From mboxrd@z Thu Jan  1 00:00:00 1970
Return-Path: <linux-kernel-owner@vger.kernel.org>
Received: (majordomo@vger.kernel.org) by vger.kernel.org via listexpand
	id S1756122AbcDDROA (ORCPT <rfc822;w@1wt.eu>);
	Mon, 4 Apr 2016 13:14:00 -0400
Received: from gum.cmpxchg.org ([85.214.110.215]:49016 "EHLO gum.cmpxchg.org"
	rhost-flags-OK-OK-OK-OK) by vger.kernel.org with ESMTP
	id S1754256AbcDDRN7 (ORCPT <rfc822;linux-kernel@vger.kernel.org>);
	Mon, 4 Apr 2016 13:13:59 -0400
From: Johannes Weiner <hannes@cmpxchg.org>
To: Andres Freund <andres@anarazel.de>, Rik van Riel <riel@redhat.com>,
        Andrew Morton <akpm@linux-foundation.org>
Cc: linux-mm@kvack.org, linux-kernel@vger.kernel.org, kernel-team@fb.com
Subject: [PATCH 0/3] mm: support bigger cache workingsets and protect against writes
Date: Mon,  4 Apr 2016 13:13:35 -0400
Message-Id: <1459790018-6630-1-git-send-email-hannes@cmpxchg.org>
X-Mailer: git-send-email 2.8.0
Sender: linux-kernel-owner@vger.kernel.org
List-ID: <linux-kernel.vger.kernel.org>
X-Mailing-List: linux-kernel@vger.kernel.org

Hi,

this is a follow-up to http://www.spinics.net/lists/linux-mm/msg101739.html
where Andres reported his database workingset being pushed out by the
minimum size enforcement of the inactive file list - currently 50% of cache
- as well as repeatedly written file pages that are never actually read.

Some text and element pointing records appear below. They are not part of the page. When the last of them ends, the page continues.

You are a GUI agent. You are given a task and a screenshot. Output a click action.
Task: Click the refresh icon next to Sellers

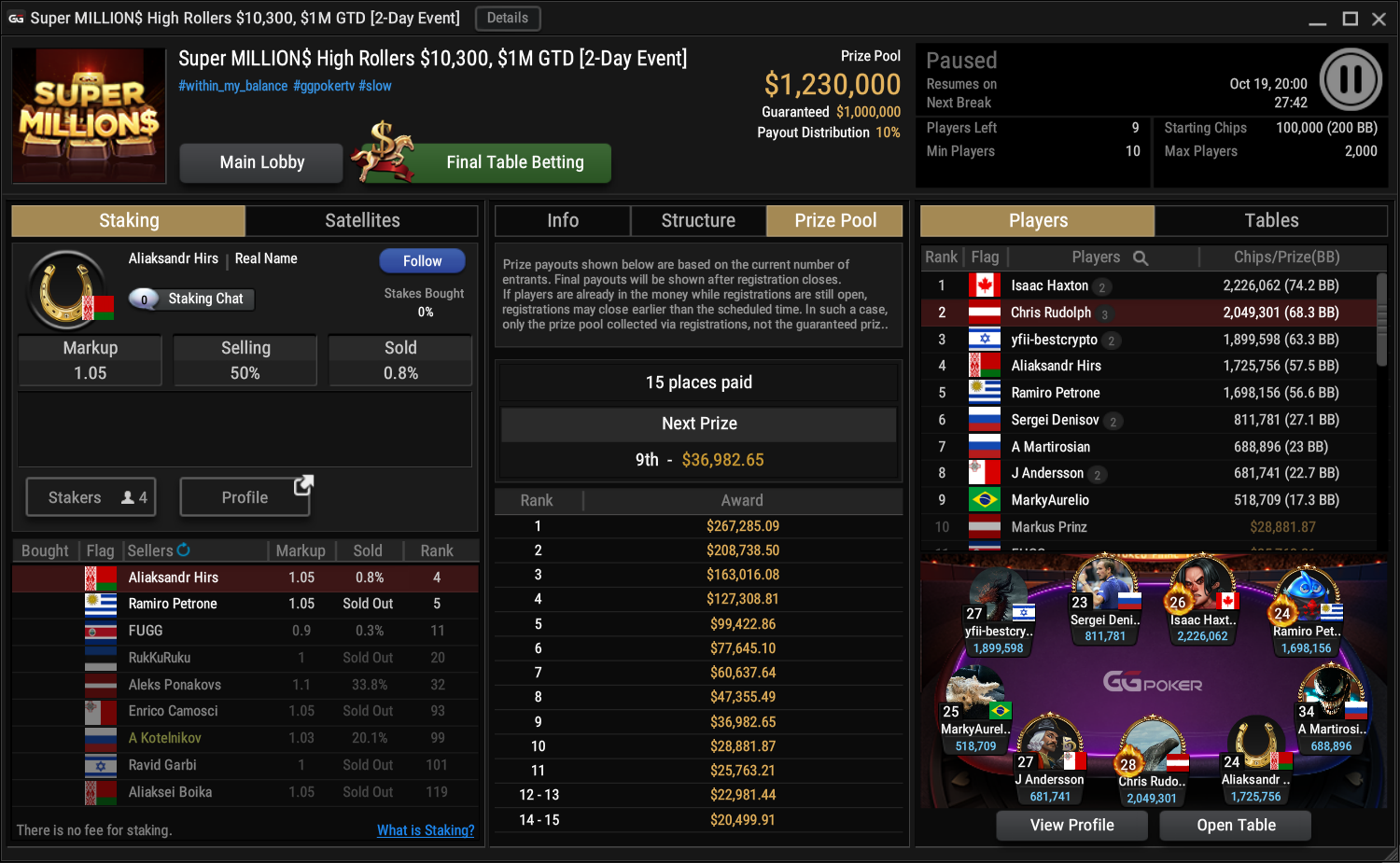click(x=183, y=550)

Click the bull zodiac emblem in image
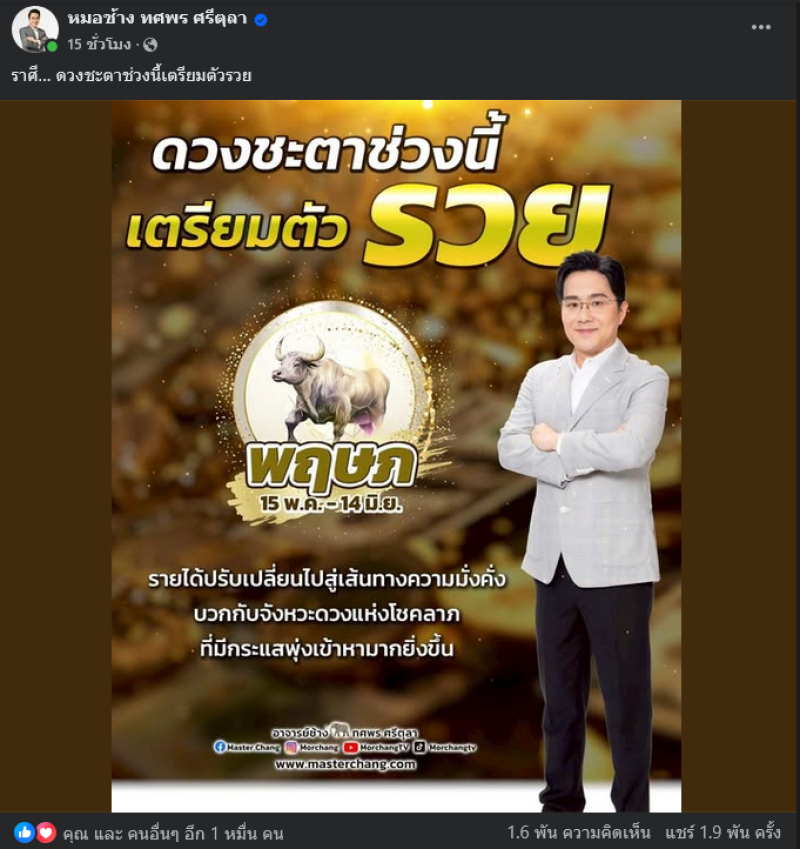(331, 376)
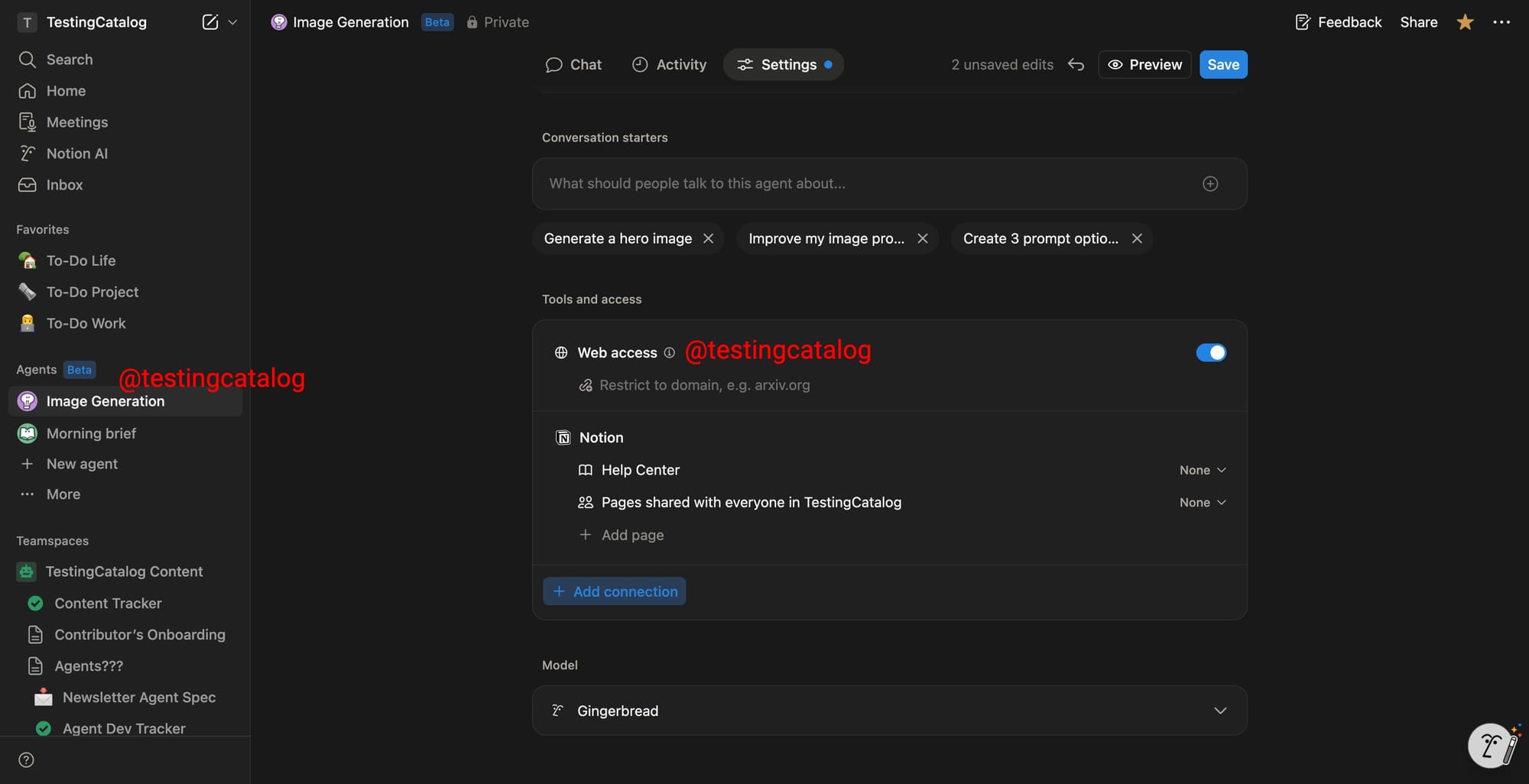Preview the agent with the eye button
The image size is (1529, 784).
pos(1144,65)
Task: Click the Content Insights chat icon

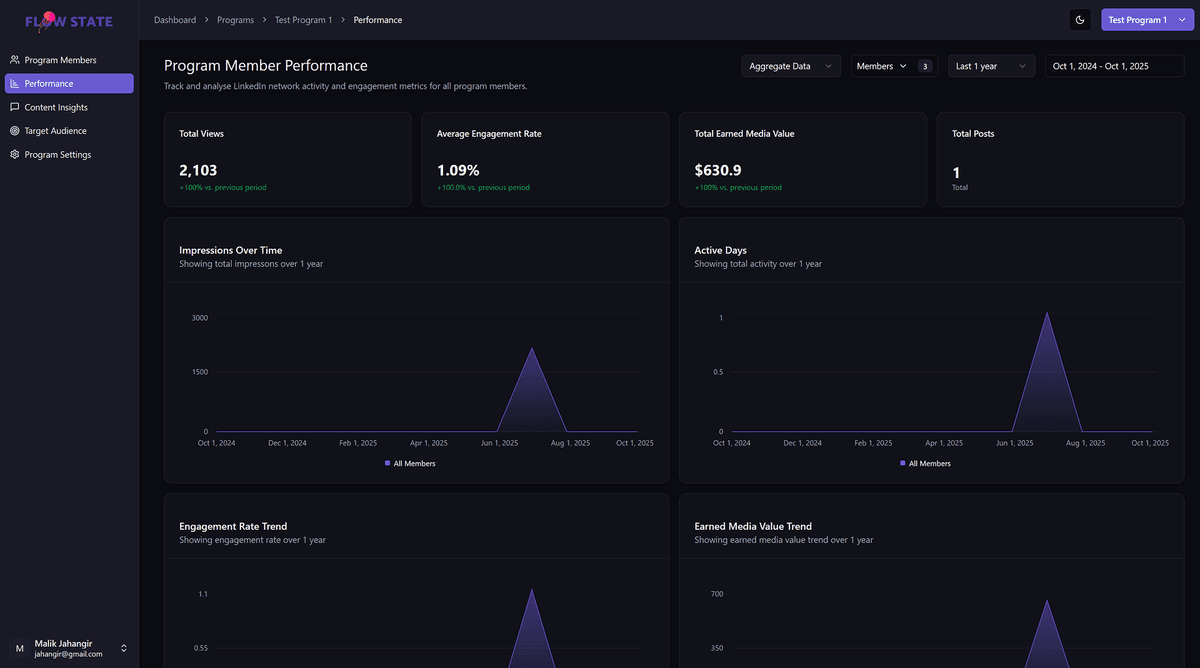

Two changes fell out of the discussions. The first change observes that
pages that are only ever written don't benefit from caching beyond what the
writeback cache does for partial page writes, and so we shouldn't promote
them to the active file list where they compete with pages whose cached data
is actually accessed repeatedly. This change comes in two patches - one for
in-cache write accesses and one for refaults triggered by writes, neither of
which should promote a cache page.

Second, with the refault detection we don't need to set 50% of the cache
aside for used-once cache anymore since we can detect frequently used pages
even when they are evicted between accesses. We can allow the active list to
be bigger and thus protect a bigger workingset that isn't challenged by
streamers. Depending on the access patterns, this can increase major faults
during workingset transitions for better performance during stable phases.

Andres, I tried reproducing your postgres scenario, but I could never get
the WAL to interfere even with wal_log = hot_standby mode. It's a 8G
machine, I set shared_buffers = 2GB, ran pgbench -i -s 290, and then -c 32
-j 32 -M prepared -t 150000. Any input on how to trigger the thrashing you
observed would be appreciated. But it would be great if you could test these
patches on your known-problematic setup as well.

Thanks!

 include/linux/memcontrol.h |  25 -----------
 mm/filemap.c               |   8 +++-
 mm/page_alloc.c            |  44 ------------------
 mm/vmscan.c                | 104 +++++++++++++++++--------------------------
 4 files changed, 48 insertions(+), 133 deletions(-)